Arbeitsanweisung -
Beantworten Sie anhand des Lesetexts:
(a) Aus welchem Jahr stammt die BILD-Headline „Wir sind Papst!“?
(b) Welchen Platz belegte diese Headline bei der Wahl zum Wort des Jahres?
(c) Welcher Anlass wird für die Formulierung „Wir können Weltmeister!“ angegeben?

Lesetext -
Corporate Language

Wort erschaffen Bilder.

„Wir sind Papst!“. Die BILD-Headline aus dem Jahre 2005 avancierte zur Kult-Schlagzeile und wurde in dem Jahr mit dem 2. Platz zum Wort des Jahres geadelt, „da sie sprachlich einprägsam sei und eine bestimmte Stimmung in der Bevölkerung widergespiegelt habe“ (Wikipedia unter dem Suchbegriff „Wir sind Papst!“). Es war die Blaupause für einen neuen Schliff sprachlicher Formulierungen. Grammatik zweitrangig. Wenn sich sowas einmal eingeschliffen hat, ist es kaum mehr rauszukriegen. Weitere „Trittbrettformulierungen“ folgten: „Wir sind Oscar“ (Academy Award für den Film „das Leben der anderen“ 2008), „Wir können Weltmeister!“ (Anlässlich des Weltmeistertitels 2014), etc.

Angezeigte Daten -
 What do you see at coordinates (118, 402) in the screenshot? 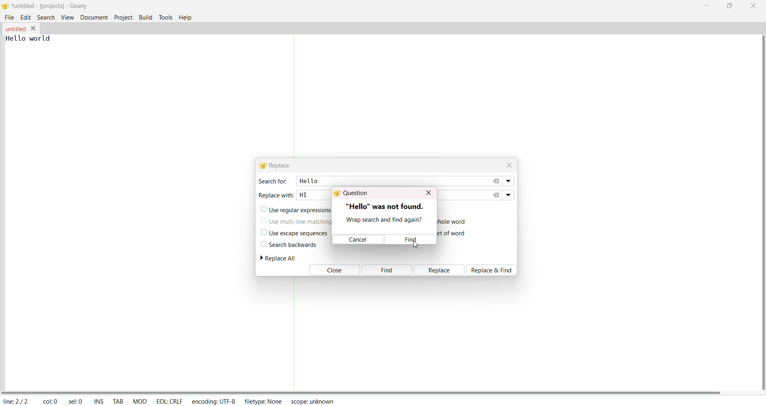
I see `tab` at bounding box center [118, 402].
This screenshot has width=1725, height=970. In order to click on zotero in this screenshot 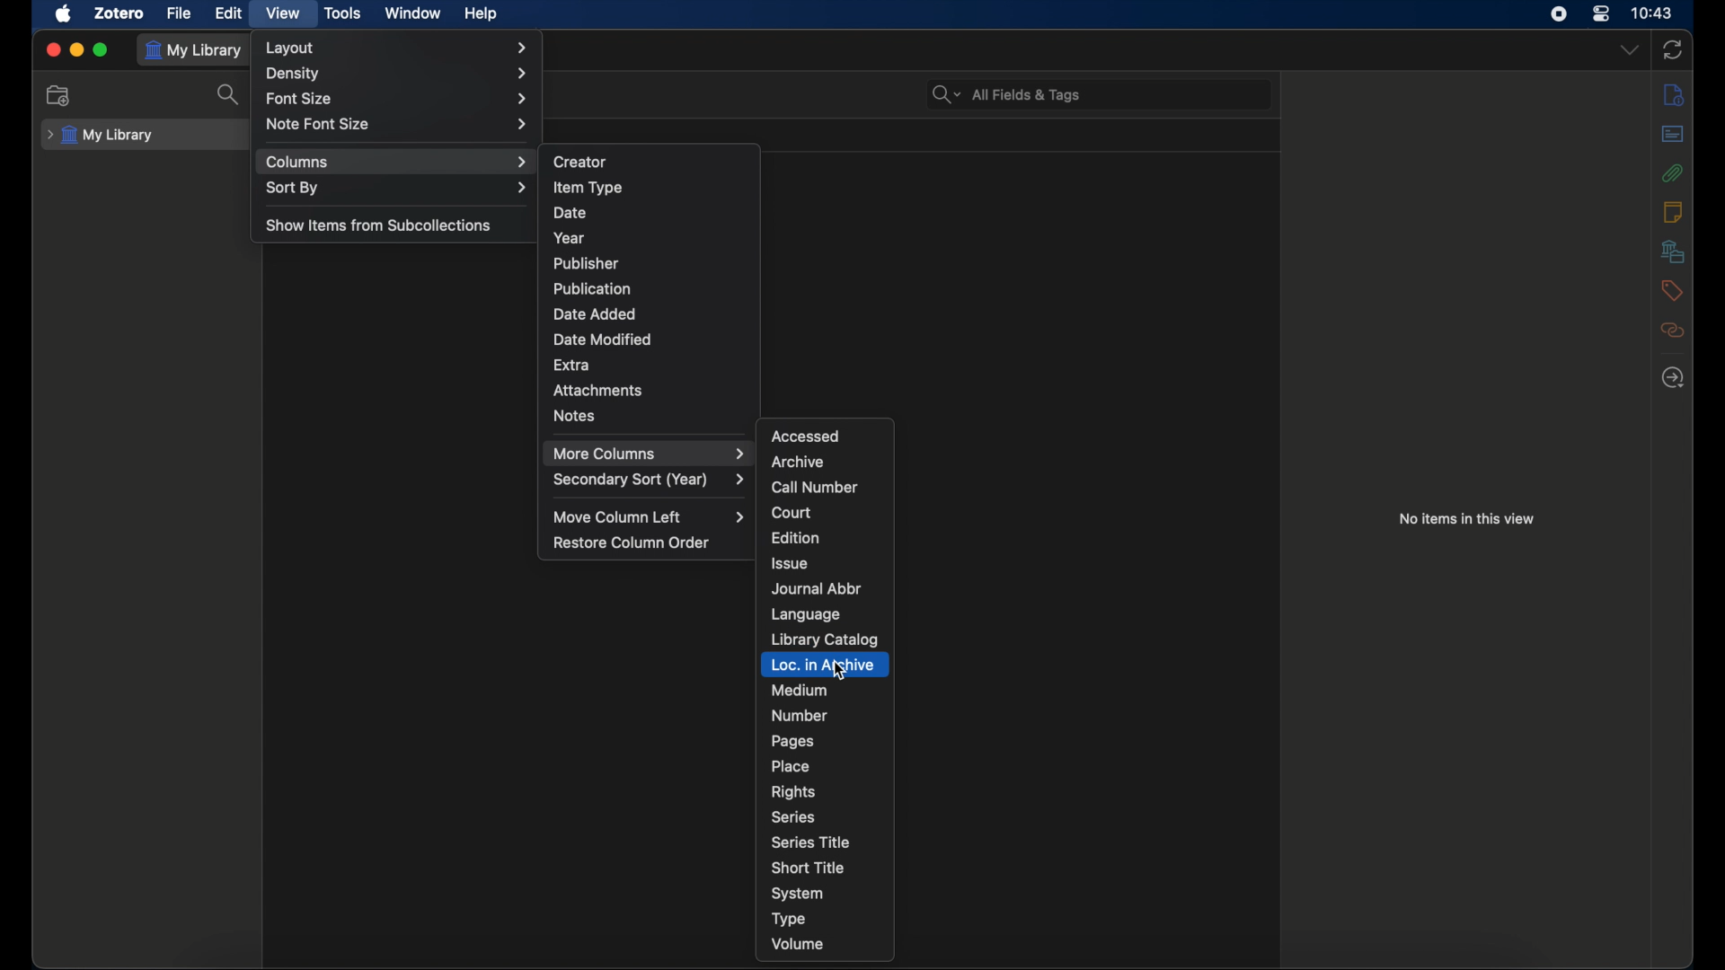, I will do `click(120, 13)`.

Vollständige Antwort -
(a) 2005
(b) Den 2. Platz
(c) Der Weltmeistertitel 2014